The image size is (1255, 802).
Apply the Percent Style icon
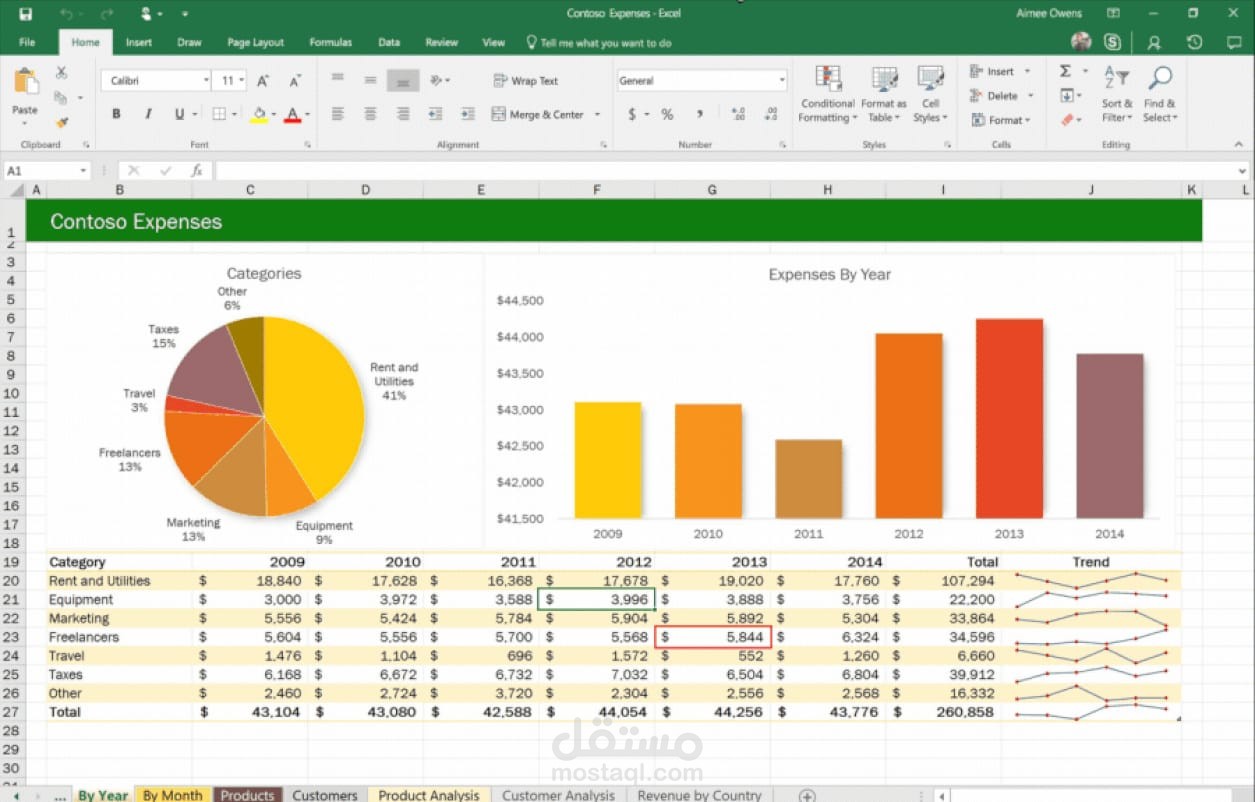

= = = = =

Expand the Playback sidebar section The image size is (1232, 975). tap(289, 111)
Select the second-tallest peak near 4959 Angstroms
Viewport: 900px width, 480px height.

= = = = =

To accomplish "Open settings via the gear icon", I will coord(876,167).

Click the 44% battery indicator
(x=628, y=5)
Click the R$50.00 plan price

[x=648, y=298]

= = = = =

Exercise instructions
Retype only this portion of the data above: the line containing "Select the second-tallest", the line containing "Viewport: 900px width, 480px height.", and all lines between them, exactly.

Task response
Select the second-tallest peak near 4959 Angstroms
Viewport: 900px width, 480px height.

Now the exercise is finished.